## Required action
Please return only the lines from the one with "You are a computer-use agent." through the final line of the data, unchanged, with pictures omitted.

[Start of Attachment]

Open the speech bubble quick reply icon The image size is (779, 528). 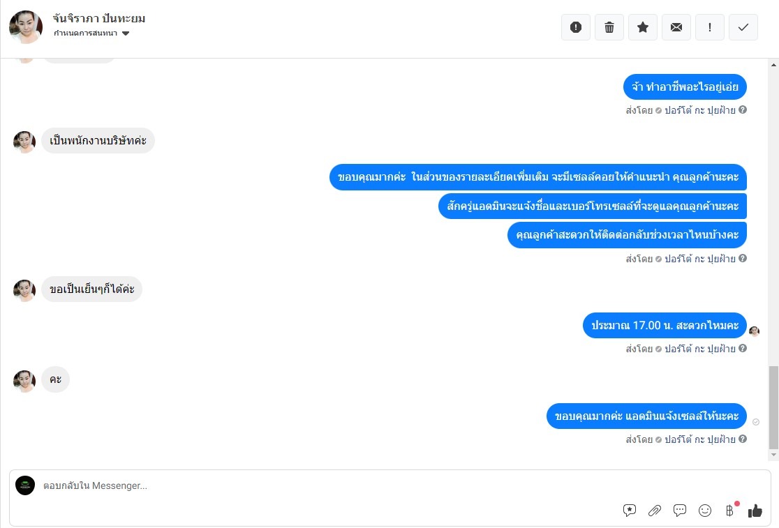point(680,511)
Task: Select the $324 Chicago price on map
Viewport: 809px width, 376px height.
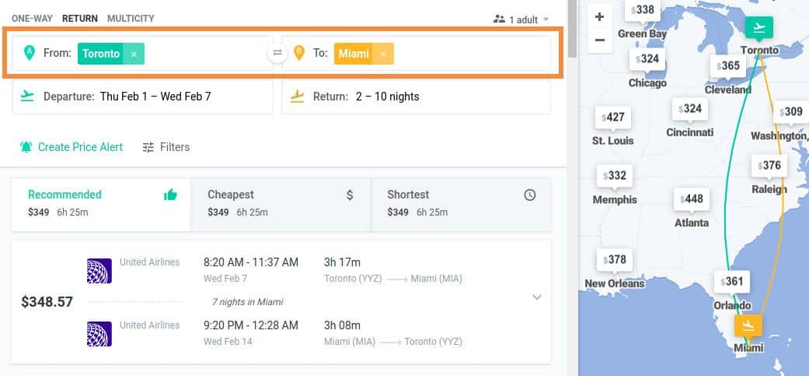Action: [647, 59]
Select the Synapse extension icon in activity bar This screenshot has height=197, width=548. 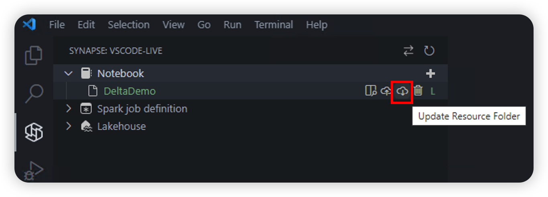click(x=34, y=132)
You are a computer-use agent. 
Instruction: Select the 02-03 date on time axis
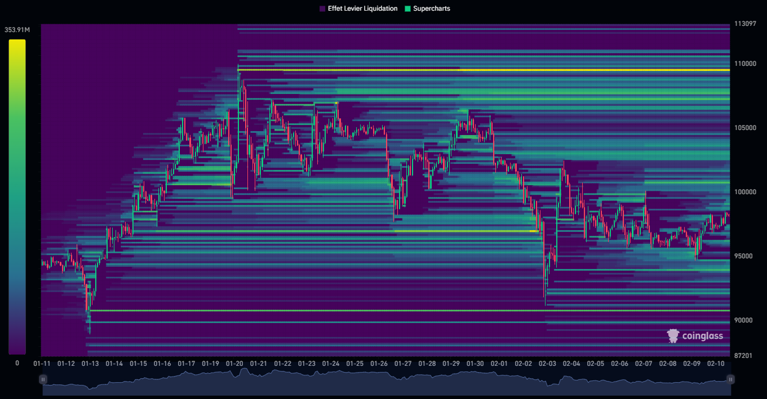[547, 364]
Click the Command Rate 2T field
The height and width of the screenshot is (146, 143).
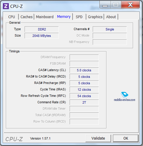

[End of Attachment]

## Completed task
You are a computer-use agent. 
Instruction: Select the 02-03 date on time axis
[547, 364]
Click the Command Rate 2T field
The height and width of the screenshot is (146, 143).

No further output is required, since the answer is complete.